Terminaste arquitectura, periodismo, relaciones internacionales. Empezaste un máster, unas prácticas o las dos cosas a la vez. Te apuntaste a otro máster, para poder seguir haciendo prácticas, y faltaste a todas las clases, pero sacaste un cinco, un seis o un siete, eso sí que daba igual. Algunos llegaron a hacer otro máster o incluso se matricularon de otra carrera para seguir en ese medio, en esa empresa, en esa oficina. Mientras compartías piso o incluso habitación, con los 300 euros de la beca más lo que te pasaban tus padres ibas tirando.
Te contrataron, no te contrataron, te hiciste autónoma. Te quedaste sin prácticas, sin trabajo y no tenías paro. Apenas cotizaste, aunque trabajabas ocho, diez o doce horas. Escribiste artículos, diseñaste conductos de ventilación, calculaste riesgos de hipotecas. Te fuiste haciendo mayor y por fin un contrato de mil euros. Pero te volvieron a echar del piso porque el dueño, la dueña, el hijo de la dueña, quería el piso para formar una familia, para vivir más cerca de Ciudad Universitaria, para comprarse un bonsái.
Así que, cambias de bloque, de vecinos, de supermercado. Te mudas a Carabanchel, a Puente de Vallecas, a Villaverde. Acudes con alegría a las fiestas del barrio, a la chocolatada, a la carrera popular. Memorizas sus calles, sus santos, sus secretos, y empiezas a preguntarte cómo sería poder comprarte una casa de la que no te puedan echar y no tener que seguir vagando por las calles de Madrid con cuatro cajas de plástico, en las que caben todas tus posesiones.

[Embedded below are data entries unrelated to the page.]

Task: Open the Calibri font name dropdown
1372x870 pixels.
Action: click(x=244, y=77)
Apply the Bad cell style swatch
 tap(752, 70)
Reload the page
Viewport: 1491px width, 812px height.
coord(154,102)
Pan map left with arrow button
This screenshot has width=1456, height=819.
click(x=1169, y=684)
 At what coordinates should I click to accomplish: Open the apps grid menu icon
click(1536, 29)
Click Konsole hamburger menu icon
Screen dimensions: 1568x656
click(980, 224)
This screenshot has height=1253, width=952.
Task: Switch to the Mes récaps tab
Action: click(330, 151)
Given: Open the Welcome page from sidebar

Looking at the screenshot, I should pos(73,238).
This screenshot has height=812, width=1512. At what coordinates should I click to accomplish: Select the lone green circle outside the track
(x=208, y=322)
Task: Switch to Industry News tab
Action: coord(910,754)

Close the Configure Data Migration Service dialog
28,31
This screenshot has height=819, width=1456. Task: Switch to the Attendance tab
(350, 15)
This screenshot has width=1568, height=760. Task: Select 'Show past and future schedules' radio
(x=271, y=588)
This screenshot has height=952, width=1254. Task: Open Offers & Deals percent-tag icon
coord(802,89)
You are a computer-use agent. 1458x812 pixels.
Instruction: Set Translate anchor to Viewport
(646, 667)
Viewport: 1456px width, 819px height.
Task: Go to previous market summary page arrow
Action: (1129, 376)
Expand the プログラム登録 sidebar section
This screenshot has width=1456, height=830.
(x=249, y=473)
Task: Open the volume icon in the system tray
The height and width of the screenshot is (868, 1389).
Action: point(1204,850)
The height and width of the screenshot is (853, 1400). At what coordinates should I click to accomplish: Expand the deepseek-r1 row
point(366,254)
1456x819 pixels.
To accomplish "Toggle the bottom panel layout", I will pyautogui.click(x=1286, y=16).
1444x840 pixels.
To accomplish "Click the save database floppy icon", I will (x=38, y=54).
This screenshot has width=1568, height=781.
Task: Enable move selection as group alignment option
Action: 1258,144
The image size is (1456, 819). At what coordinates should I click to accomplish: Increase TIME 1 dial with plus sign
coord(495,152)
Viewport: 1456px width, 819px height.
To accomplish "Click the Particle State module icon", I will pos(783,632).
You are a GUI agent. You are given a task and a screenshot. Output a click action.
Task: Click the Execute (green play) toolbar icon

Piensas en alquilar un trastero, en comprar un bajo comercial y dormir al lado de un futbolín viejo, en volver a casa de tus padres y tirar la toalla. Cambias una vez más de amigos, de novia, de trabajo. Modificas los saludos, las despedidas, las presentaciones. Te apuntas a yoga, a escalada o a caminatas por el parque (que son gratis), mientras piensas en no gastar mucho porque en cualquier momento pueden volver a subirte el alquiler.
Y así sucede, de tanto pensarlo y temerlo, la casera te llama y ves su nombre en la pantalla: “María casera”, “Pedro casero”, “casero Delicias”; y te hace el terrible anuncio. Tu alquiler pasa de 600 a 900, de 600 a mil, de 600 a 1.100, y quieres morirte. Jamás podrás comprar una casa y a Madrid no le van quedando barrios. Todo el norte descartado, también el centro y prácticamente todo el este. ¿Qué será de nosotros dentro de un par de años?